_Directions for this task_
In the mailing-list reply about git-svn and a large Subversion repository, what command does the reply recommend running when the clone exits partway through?

_Page extract_
---
* Re: git-svn with big subversion repository
2011-03-02 2:43 git-svn with big subversion repository John Kristian
@ 2011-03-02 16:09 ` Thomas Ferris Nicolaisen
2011-03-03 4:13 ` Phil Hord
` (2 subsequent siblings)
3 siblings, 0 replies; 6+ messages in thread
From: Thomas Ferris Nicolaisen @ 2011-03-02 16:09 UTC (permalink / raw)
To: John Kristian; +Cc: git@vger.kernel.org
Hi John,
I've successfully run git svn clone on a repository with about 100k
revisions. The clone was not of the whole repository, but rather a
subdirectory for a project using the trunk/tags/branches structure.
The project is about 200k files and about 4GB.
The initial clone took hours and hours (on my macbook). I basically
had to leave it on over night (the svn server is here on the LAN,
running over https).
The only problem I had was that the clone would occasionally exit (not
stall, as you say). This is a know problem described here:
http://bugs.debian.org/cgi-bin/bugreport.cgi?bug=526989
The solution is to just run git svn fetch, as the cloning will pick up
where it stopped. To keep from having to do this yourself, loop the
fetch in a shell script. I blogged about it here:
<http://blog.tfnico.com/2010/07/living-with-subversion-and-git-in.html>
And there are also some more tricks and tips for living with git+svn
here: <http://www.tfnico.com/presentations/git-and-subversion>
You could also investigate how the Apache folks have made their git
mirrors here: http://git.apache.org/ - at least they have an SVN repo
with over a million revisions. I think they did something like
svn-dump + git fast-import, but I couldn't find any details on the
fly.
On Wed, Mar 2, 2011 at 3:43 AM, John Kristian <jkristian@linkedin.com> wrote:
> How do you recommend using git to work with branches of a large, busy
> subversion repository? In general, how can small teams use git for their
> tasks, and use subversion to coordinate with a larger organization?
>
> git-svn has some trouble, I find. For example, this tries to copy the entire
> repo starting with revision 1:
>
> git svn clone --stdlayout svn+ssh://server/repo/project
>
> This would take weeks, I estimate for my subversion repository.
>
> Choosing a subset of the repository enables git svn clone to cope, but then
> git svn fetch will stall after processing a few revisions. For example:
>
> git svn clone --no-follow-parent --no-minimize-url \
> --branches=branches \
> --ignore-paths="^(?!branches/(TEAM_|RELEASE_))" \
> -r $BASE svn+ssh://server/repo/project
> git svn fetch --no-follow-parent # stalls
>
> I don't why it stalls. I guess it's doing something that requires processing
> the entire subversion repository.
>
> The best I can do is clone each subversion branch into a separate svn-remote
> section of the .git/config file, for example:
>
> git svn clone --no-follow-parent --no-minimize-url \
> --svn-remote=TEAM_FOO --id=TEAM_FOO \
> -r $BASE svn+ssh://server/repo/project/branches/TEAM_FOO
> git svn fetch --no-follow-parent
>
> The clone runs about as long as svn checkout, and the fetch replays the
> later revisions briskly. Sadly, the relationship between branches isn't
> fetched: git log won't tell me how a given subversion branch was copied from
> another. I use svn for that.
---
Records of locating words and elements
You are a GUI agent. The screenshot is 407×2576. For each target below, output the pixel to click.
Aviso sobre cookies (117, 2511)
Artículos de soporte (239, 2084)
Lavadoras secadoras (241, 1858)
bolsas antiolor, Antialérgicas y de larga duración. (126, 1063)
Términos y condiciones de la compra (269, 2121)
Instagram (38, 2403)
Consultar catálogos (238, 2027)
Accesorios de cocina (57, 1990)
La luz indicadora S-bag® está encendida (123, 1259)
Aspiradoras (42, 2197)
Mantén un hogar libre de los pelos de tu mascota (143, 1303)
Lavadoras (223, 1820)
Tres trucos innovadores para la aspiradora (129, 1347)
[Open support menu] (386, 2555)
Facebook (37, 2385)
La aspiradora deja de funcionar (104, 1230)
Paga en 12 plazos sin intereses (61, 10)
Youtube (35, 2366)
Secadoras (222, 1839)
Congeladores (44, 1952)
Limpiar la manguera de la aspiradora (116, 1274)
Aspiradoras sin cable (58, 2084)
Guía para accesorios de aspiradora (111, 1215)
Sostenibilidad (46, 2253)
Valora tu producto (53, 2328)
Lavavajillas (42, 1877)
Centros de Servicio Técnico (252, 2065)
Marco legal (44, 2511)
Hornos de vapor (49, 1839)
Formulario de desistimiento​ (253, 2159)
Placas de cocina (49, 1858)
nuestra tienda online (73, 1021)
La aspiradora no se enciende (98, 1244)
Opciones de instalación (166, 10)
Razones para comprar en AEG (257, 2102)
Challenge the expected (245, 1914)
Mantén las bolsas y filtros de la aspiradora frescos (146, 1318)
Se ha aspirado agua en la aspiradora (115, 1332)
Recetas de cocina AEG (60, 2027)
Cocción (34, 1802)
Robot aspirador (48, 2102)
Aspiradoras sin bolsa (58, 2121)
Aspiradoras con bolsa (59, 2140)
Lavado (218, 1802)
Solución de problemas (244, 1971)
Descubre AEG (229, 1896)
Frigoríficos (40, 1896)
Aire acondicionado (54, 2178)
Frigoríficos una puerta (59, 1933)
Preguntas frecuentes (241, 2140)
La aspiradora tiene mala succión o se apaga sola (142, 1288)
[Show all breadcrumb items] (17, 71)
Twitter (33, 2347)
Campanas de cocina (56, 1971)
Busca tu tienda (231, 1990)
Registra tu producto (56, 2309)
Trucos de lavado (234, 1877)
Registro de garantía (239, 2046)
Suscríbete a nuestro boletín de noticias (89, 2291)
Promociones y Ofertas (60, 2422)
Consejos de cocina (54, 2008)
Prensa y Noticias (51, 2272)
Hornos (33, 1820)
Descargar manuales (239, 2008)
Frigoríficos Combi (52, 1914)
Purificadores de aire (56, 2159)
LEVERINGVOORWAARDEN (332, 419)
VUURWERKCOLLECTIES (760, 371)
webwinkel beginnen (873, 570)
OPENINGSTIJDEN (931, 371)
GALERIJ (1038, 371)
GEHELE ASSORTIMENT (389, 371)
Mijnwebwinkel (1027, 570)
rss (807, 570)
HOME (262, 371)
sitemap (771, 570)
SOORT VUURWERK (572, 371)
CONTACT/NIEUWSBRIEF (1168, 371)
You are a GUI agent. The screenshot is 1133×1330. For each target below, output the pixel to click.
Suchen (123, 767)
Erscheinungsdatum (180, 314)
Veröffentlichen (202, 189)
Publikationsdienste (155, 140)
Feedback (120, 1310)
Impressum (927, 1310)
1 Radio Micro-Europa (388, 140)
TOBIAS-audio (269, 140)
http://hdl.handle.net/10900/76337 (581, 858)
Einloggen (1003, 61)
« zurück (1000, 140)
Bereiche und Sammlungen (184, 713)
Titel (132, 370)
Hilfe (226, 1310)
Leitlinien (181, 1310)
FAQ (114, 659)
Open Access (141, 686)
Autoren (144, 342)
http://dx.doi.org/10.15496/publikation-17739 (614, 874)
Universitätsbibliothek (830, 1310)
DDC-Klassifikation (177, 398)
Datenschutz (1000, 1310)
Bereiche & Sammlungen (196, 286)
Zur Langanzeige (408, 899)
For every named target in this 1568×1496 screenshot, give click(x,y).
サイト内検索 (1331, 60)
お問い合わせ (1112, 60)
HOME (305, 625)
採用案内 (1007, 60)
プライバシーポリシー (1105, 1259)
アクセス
---
_Problem solution_
Run git svn fetch, because the clone picks up where it stopped.